▸ **Data provided**:
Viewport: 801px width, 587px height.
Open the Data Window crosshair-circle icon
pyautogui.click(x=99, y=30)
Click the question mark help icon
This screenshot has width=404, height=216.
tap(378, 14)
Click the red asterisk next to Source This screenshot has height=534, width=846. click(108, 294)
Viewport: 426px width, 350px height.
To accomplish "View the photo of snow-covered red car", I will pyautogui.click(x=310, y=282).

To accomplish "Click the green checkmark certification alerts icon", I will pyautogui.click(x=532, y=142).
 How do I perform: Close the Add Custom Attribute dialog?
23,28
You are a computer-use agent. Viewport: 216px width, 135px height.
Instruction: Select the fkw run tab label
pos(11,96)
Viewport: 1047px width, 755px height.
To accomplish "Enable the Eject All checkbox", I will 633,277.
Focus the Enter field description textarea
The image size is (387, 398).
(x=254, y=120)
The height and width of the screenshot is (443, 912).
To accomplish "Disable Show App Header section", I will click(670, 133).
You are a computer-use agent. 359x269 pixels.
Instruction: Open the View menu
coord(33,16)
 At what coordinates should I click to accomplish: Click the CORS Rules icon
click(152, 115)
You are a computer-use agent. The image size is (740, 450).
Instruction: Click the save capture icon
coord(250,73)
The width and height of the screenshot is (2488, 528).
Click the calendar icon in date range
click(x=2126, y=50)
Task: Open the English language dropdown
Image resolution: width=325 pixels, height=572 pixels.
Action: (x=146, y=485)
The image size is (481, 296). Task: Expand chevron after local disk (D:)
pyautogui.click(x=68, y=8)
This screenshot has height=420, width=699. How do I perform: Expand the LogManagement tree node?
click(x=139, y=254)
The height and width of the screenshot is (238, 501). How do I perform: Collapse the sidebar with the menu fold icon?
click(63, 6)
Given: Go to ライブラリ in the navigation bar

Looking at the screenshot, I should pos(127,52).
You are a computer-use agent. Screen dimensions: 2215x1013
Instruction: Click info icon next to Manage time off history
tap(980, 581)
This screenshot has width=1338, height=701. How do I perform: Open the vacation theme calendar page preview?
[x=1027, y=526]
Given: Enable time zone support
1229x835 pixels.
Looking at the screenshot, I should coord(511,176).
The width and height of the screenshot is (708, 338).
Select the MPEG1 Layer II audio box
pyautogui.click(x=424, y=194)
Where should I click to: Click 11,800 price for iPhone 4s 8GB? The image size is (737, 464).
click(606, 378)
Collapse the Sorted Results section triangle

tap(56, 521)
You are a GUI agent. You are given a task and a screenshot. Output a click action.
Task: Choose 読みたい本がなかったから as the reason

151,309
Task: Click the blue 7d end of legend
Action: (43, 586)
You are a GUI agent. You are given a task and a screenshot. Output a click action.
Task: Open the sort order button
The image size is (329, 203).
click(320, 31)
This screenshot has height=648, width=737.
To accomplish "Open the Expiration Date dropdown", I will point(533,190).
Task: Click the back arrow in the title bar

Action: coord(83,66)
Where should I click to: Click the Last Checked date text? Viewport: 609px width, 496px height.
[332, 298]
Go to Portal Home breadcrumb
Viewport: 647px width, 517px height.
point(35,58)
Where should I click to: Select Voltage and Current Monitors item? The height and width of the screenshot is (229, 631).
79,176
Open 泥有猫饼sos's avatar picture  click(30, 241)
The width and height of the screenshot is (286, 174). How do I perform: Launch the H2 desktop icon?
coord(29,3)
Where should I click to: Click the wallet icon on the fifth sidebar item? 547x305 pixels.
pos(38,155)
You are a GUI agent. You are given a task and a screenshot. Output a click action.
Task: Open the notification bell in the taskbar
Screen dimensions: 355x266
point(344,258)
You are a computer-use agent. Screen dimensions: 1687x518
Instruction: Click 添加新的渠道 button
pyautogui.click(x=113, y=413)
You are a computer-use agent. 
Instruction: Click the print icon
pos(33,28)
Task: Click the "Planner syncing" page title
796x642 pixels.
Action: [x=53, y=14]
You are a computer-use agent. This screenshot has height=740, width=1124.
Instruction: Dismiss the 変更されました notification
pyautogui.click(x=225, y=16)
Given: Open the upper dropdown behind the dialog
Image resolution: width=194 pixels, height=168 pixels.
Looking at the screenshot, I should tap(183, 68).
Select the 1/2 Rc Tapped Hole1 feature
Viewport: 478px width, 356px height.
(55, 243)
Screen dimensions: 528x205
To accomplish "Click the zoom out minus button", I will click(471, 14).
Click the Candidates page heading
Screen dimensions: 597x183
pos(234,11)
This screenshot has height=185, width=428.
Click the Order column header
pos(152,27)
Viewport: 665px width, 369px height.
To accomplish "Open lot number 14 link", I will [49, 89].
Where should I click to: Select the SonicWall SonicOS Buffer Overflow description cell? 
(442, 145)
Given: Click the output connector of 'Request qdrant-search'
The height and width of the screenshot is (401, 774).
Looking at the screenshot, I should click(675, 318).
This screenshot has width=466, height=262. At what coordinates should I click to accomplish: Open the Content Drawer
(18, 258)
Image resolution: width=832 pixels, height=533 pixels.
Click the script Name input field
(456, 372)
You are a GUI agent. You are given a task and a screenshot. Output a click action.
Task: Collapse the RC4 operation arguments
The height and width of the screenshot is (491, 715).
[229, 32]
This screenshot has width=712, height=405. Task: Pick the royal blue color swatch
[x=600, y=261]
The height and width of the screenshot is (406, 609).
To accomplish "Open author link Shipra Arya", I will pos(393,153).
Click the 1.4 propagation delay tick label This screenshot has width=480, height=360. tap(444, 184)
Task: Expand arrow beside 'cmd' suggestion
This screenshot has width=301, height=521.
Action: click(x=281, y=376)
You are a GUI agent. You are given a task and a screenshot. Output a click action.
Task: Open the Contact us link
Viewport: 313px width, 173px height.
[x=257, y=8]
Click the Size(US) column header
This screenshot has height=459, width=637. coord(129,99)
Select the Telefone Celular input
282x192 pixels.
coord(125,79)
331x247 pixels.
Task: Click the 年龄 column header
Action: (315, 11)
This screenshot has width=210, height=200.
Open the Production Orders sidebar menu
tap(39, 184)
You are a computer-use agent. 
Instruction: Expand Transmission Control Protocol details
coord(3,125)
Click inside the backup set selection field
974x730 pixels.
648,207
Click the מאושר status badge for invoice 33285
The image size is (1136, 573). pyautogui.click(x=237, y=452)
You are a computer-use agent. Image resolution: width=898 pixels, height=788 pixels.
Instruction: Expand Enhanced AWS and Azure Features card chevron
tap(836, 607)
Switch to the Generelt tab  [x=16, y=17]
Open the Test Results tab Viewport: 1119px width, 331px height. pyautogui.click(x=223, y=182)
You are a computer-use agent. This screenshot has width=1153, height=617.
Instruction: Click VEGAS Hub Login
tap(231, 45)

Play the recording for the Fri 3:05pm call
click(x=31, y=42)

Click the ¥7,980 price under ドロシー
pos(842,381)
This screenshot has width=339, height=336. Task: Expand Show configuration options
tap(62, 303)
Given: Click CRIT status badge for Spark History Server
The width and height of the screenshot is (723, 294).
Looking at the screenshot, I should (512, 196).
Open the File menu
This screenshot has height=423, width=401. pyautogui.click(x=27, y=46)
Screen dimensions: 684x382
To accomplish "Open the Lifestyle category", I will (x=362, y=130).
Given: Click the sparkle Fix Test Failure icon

▸ **Work item**:
Write the whole listing out again. Keep every line exactly as it is.

▸ **Answer to the problem**:
Viewport: 801px width, 587px height.
Open the Data Window crosshair-circle icon
pyautogui.click(x=99, y=30)
Click the question mark help icon
This screenshot has width=404, height=216.
tap(378, 14)
Click the red asterisk next to Source This screenshot has height=534, width=846. click(108, 294)
Viewport: 426px width, 350px height.
To accomplish "View the photo of snow-covered red car", I will pyautogui.click(x=310, y=282).

To accomplish "Click the green checkmark certification alerts icon", I will pyautogui.click(x=532, y=142).
 How do I perform: Close the Add Custom Attribute dialog?
23,28
You are a computer-use agent. Viewport: 216px width, 135px height.
Instruction: Select the fkw run tab label
pos(11,96)
Viewport: 1047px width, 755px height.
To accomplish "Enable the Eject All checkbox", I will 633,277.
Focus the Enter field description textarea
The image size is (387, 398).
(x=254, y=120)
The height and width of the screenshot is (443, 912).
To accomplish "Disable Show App Header section", I will click(670, 133).
You are a computer-use agent. 359x269 pixels.
Instruction: Open the View menu
coord(33,16)
 At what coordinates should I click to accomplish: Click the CORS Rules icon
click(152, 115)
You are a computer-use agent. The image size is (740, 450).
Instruction: Click the save capture icon
coord(250,73)
The width and height of the screenshot is (2488, 528).
Click the calendar icon in date range
click(x=2126, y=50)
Task: Open the English language dropdown
Image resolution: width=325 pixels, height=572 pixels.
Action: (x=146, y=485)
The image size is (481, 296). Task: Expand chevron after local disk (D:)
pyautogui.click(x=68, y=8)
This screenshot has height=420, width=699. How do I perform: Expand the LogManagement tree node?
click(x=139, y=254)
The height and width of the screenshot is (238, 501). How do I perform: Collapse the sidebar with the menu fold icon?
click(63, 6)
Given: Go to ライブラリ in the navigation bar

Looking at the screenshot, I should pos(127,52).
You are a computer-use agent. Screen dimensions: 2215x1013
Instruction: Click info icon next to Manage time off history
tap(980, 581)
This screenshot has width=1338, height=701. How do I perform: Open the vacation theme calendar page preview?
[x=1027, y=526]
Given: Enable time zone support
1229x835 pixels.
Looking at the screenshot, I should coord(511,176).
The width and height of the screenshot is (708, 338).
Select the MPEG1 Layer II audio box
pyautogui.click(x=424, y=194)
Where should I click to: Click 11,800 price for iPhone 4s 8GB? The image size is (737, 464).
click(606, 378)
Collapse the Sorted Results section triangle

tap(56, 521)
You are a GUI agent. You are given a task and a screenshot. Output a click action.
Task: Choose 読みたい本がなかったから as the reason

151,309
Task: Click the blue 7d end of legend
Action: (43, 586)
You are a GUI agent. You are given a task and a screenshot. Output a click action.
Task: Open the sort order button
The image size is (329, 203).
click(320, 31)
This screenshot has height=648, width=737.
To accomplish "Open the Expiration Date dropdown", I will point(533,190).
Task: Click the back arrow in the title bar

Action: coord(83,66)
Where should I click to: Click the Last Checked date text? Viewport: 609px width, 496px height.
[332, 298]
Go to Portal Home breadcrumb
Viewport: 647px width, 517px height.
point(35,58)
Where should I click to: Select Voltage and Current Monitors item? The height and width of the screenshot is (229, 631).
79,176
Open 泥有猫饼sos's avatar picture  click(30, 241)
The width and height of the screenshot is (286, 174). How do I perform: Launch the H2 desktop icon?
coord(29,3)
Where should I click to: Click the wallet icon on the fifth sidebar item? 547x305 pixels.
pos(38,155)
You are a GUI agent. You are given a task and a screenshot. Output a click action.
Task: Open the notification bell in the taskbar
Screen dimensions: 355x266
point(344,258)
You are a computer-use agent. Screen dimensions: 1687x518
Instruction: Click 添加新的渠道 button
pyautogui.click(x=113, y=413)
You are a computer-use agent. 
Instruction: Click the print icon
pos(33,28)
Task: Click the "Planner syncing" page title
796x642 pixels.
Action: [x=53, y=14]
You are a computer-use agent. This screenshot has height=740, width=1124.
Instruction: Dismiss the 変更されました notification
pyautogui.click(x=225, y=16)
Given: Open the upper dropdown behind the dialog
Image resolution: width=194 pixels, height=168 pixels.
Looking at the screenshot, I should tap(183, 68).
Select the 1/2 Rc Tapped Hole1 feature
Viewport: 478px width, 356px height.
(55, 243)
Screen dimensions: 528x205
To accomplish "Click the zoom out minus button", I will click(471, 14).
Click the Candidates page heading
Screen dimensions: 597x183
pos(234,11)
This screenshot has height=185, width=428.
Click the Order column header
pos(152,27)
Viewport: 665px width, 369px height.
To accomplish "Open lot number 14 link", I will [49, 89].
Where should I click to: Select the SonicWall SonicOS Buffer Overflow description cell? 
(442, 145)
Given: Click the output connector of 'Request qdrant-search'
The height and width of the screenshot is (401, 774).
Looking at the screenshot, I should click(675, 318).
This screenshot has width=466, height=262. At what coordinates should I click to accomplish: Open the Content Drawer
(18, 258)
Image resolution: width=832 pixels, height=533 pixels.
Click the script Name input field
(456, 372)
You are a GUI agent. You are given a task and a screenshot. Output a click action.
Task: Collapse the RC4 operation arguments
The height and width of the screenshot is (491, 715).
[229, 32]
This screenshot has width=712, height=405. Task: Pick the royal blue color swatch
[x=600, y=261]
The height and width of the screenshot is (406, 609).
To accomplish "Open author link Shipra Arya", I will pos(393,153).
Click the 1.4 propagation delay tick label This screenshot has width=480, height=360. tap(444, 184)
Task: Expand arrow beside 'cmd' suggestion
This screenshot has width=301, height=521.
Action: click(x=281, y=376)
You are a GUI agent. You are given a task and a screenshot. Output a click action.
Task: Open the Contact us link
Viewport: 313px width, 173px height.
[x=257, y=8]
Click the Size(US) column header
This screenshot has height=459, width=637. coord(129,99)
Select the Telefone Celular input
282x192 pixels.
coord(125,79)
331x247 pixels.
Task: Click the 年龄 column header
Action: (315, 11)
This screenshot has width=210, height=200.
Open the Production Orders sidebar menu
tap(39, 184)
You are a computer-use agent. 
Instruction: Expand Transmission Control Protocol details
coord(3,125)
Click inside the backup set selection field
974x730 pixels.
648,207
Click the מאושר status badge for invoice 33285
The image size is (1136, 573). pyautogui.click(x=237, y=452)
You are a computer-use agent. Image resolution: width=898 pixels, height=788 pixels.
Instruction: Expand Enhanced AWS and Azure Features card chevron
tap(836, 607)
Switch to the Generelt tab  [x=16, y=17]
Open the Test Results tab Viewport: 1119px width, 331px height. pyautogui.click(x=223, y=182)
You are a computer-use agent. This screenshot has width=1153, height=617.
Instruction: Click VEGAS Hub Login
tap(231, 45)

Play the recording for the Fri 3:05pm call
click(x=31, y=42)

Click the ¥7,980 price under ドロシー
pos(842,381)
This screenshot has width=339, height=336. Task: Expand Show configuration options
tap(62, 303)
Given: Click CRIT status badge for Spark History Server
The width and height of the screenshot is (723, 294).
Looking at the screenshot, I should (512, 196).
Open the File menu
This screenshot has height=423, width=401. pyautogui.click(x=27, y=46)
Screen dimensions: 684x382
To accomplish "Open the Lifestyle category", I will (x=362, y=130).
Given: Click the sparkle Fix Test Failure icon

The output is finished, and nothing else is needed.